**What is required**
Copy exactly, beginning with the line holding "You are a GUI" and ending with the final line of the data beneath this task; copy nothing else, and leave out every picture.

(Stored items from a collection)
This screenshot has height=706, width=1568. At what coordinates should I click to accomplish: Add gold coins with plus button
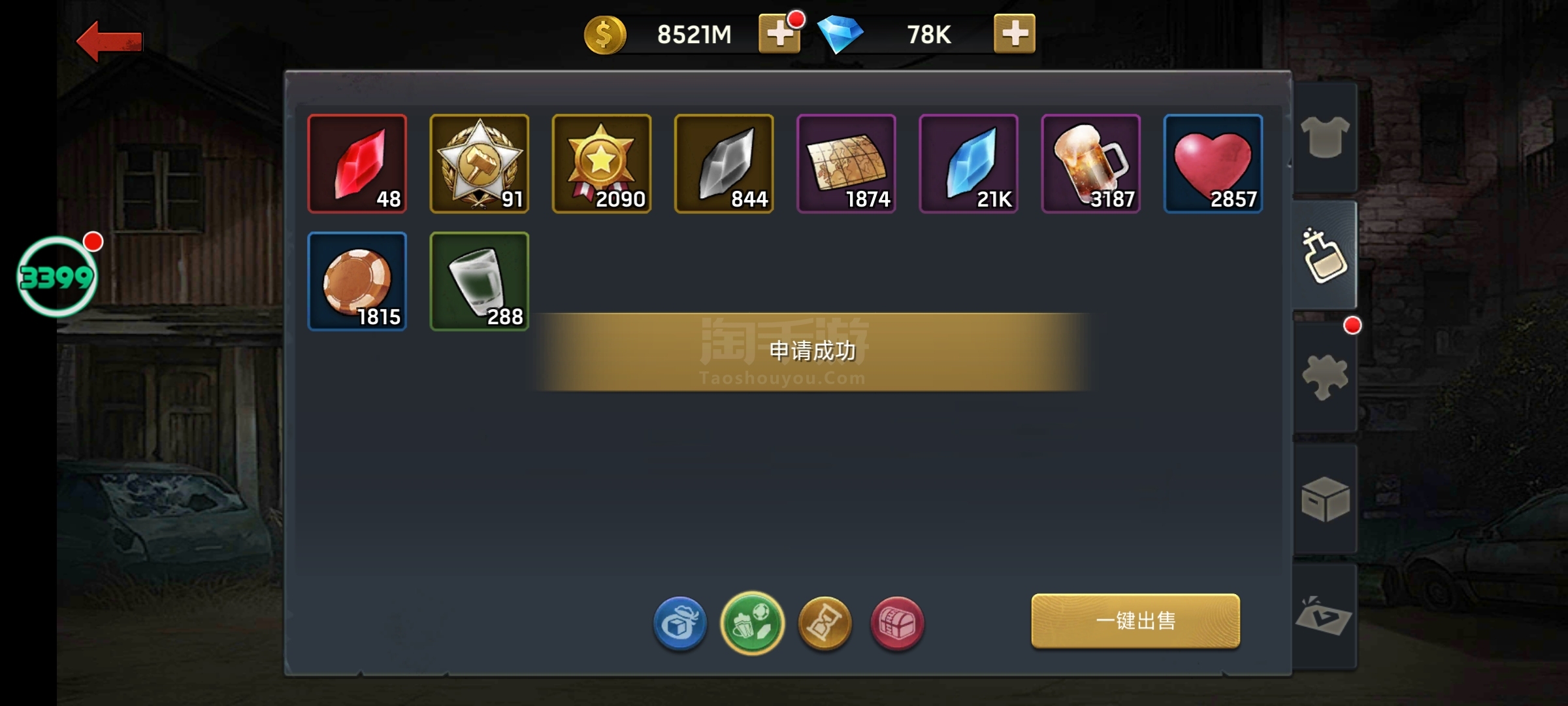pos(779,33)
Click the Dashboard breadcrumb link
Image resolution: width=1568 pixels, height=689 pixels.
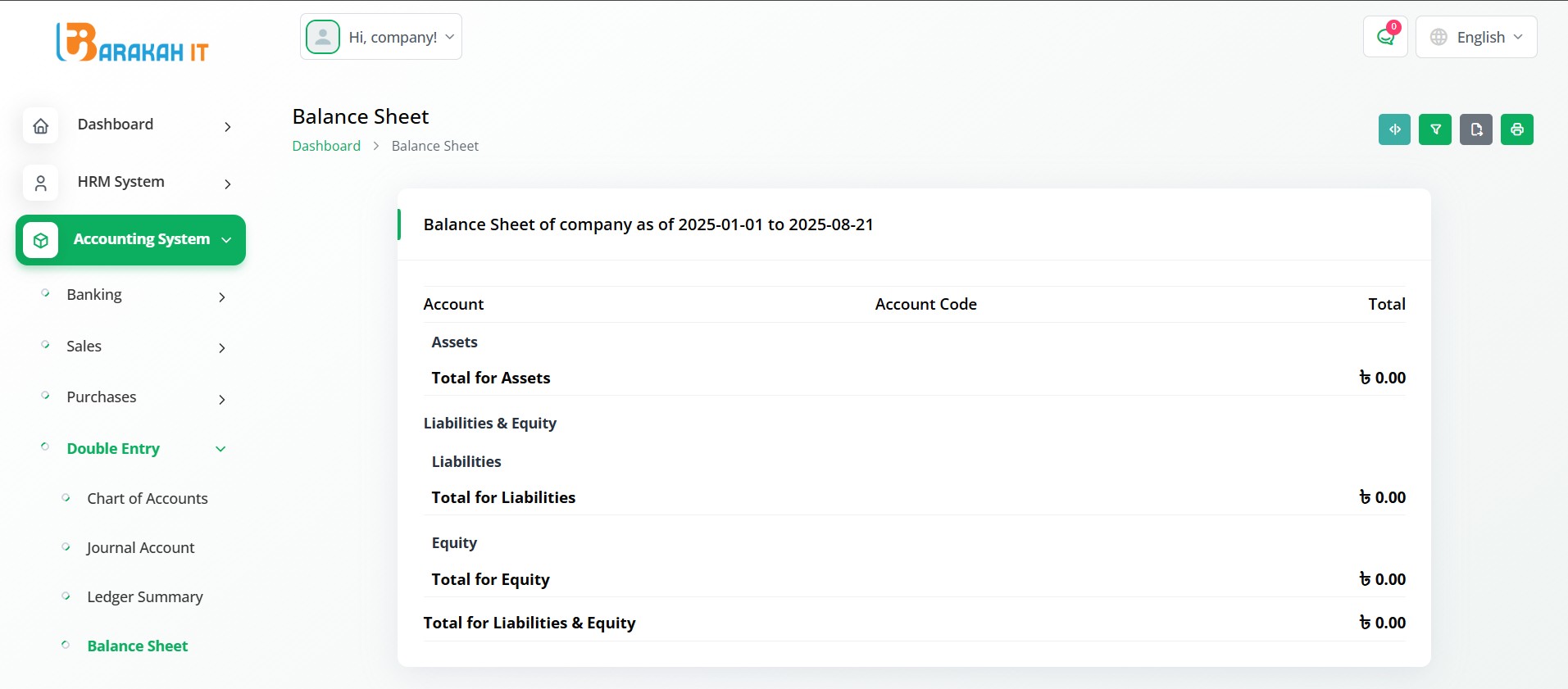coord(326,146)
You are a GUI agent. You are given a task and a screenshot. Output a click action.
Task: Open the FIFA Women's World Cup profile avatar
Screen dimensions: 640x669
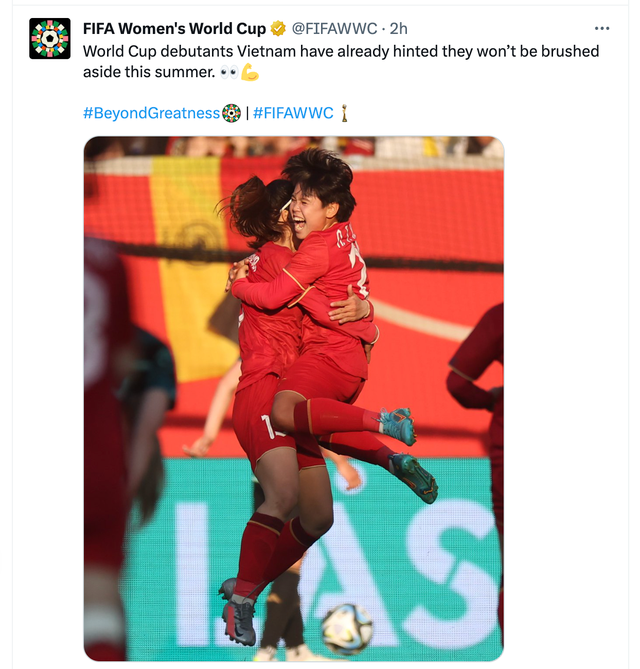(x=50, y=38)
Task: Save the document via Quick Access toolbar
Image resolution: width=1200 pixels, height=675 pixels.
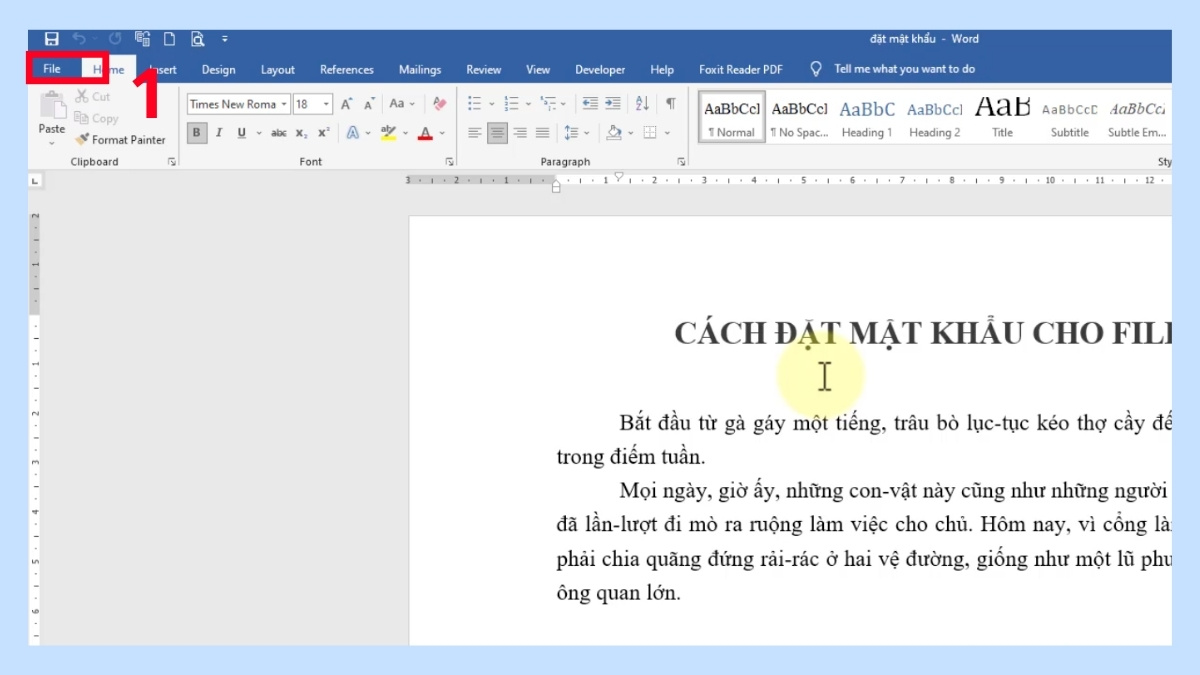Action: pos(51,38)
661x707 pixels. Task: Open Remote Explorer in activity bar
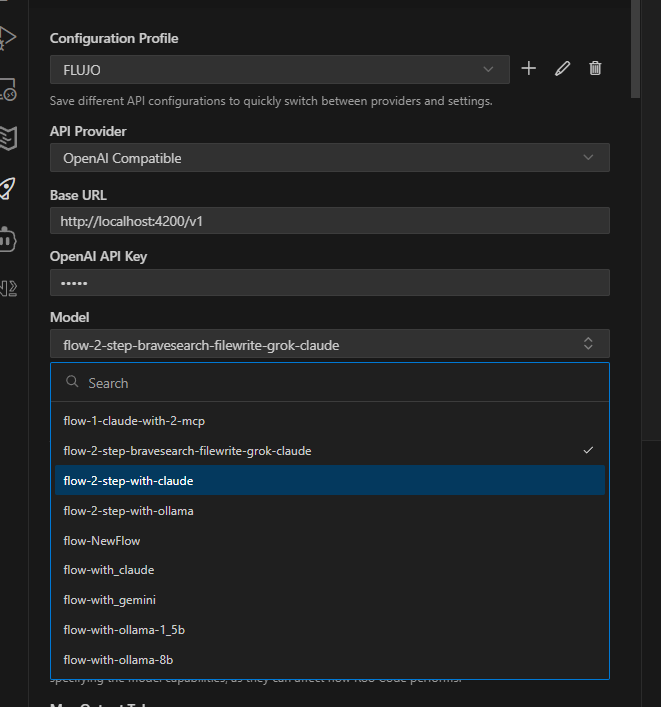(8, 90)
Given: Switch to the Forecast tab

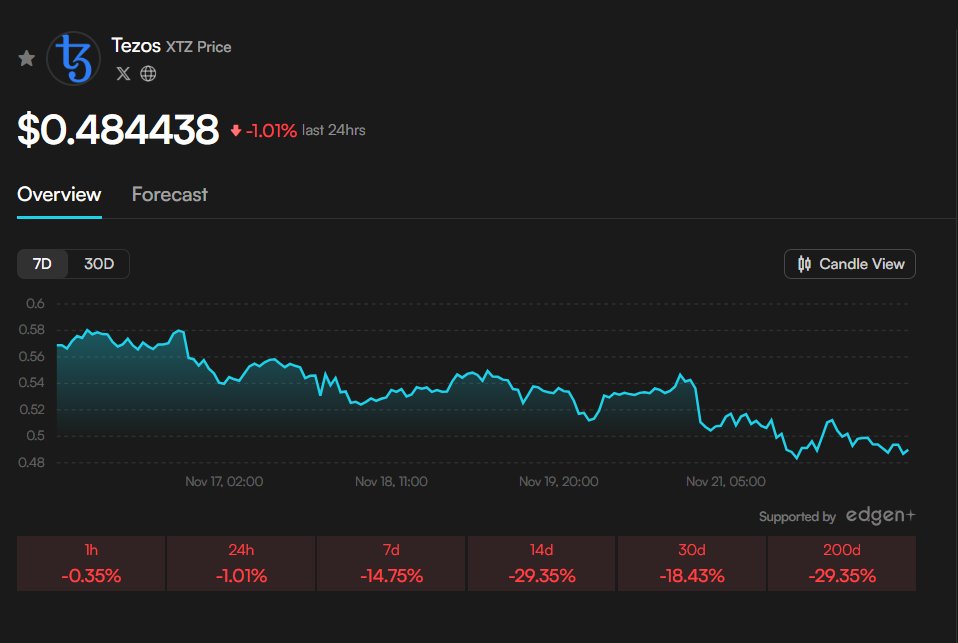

**Response area**
You are a GUI agent. You are given a task and a screenshot. Output a click action.
Task: Open the FIFA Women's World Cup profile avatar
Screen dimensions: 640x669
(x=50, y=38)
Task: Save the document via Quick Access toolbar
Image resolution: width=1200 pixels, height=675 pixels.
Action: pos(51,38)
661x707 pixels. Task: Open Remote Explorer in activity bar
(8, 90)
Given: Switch to the Forecast tab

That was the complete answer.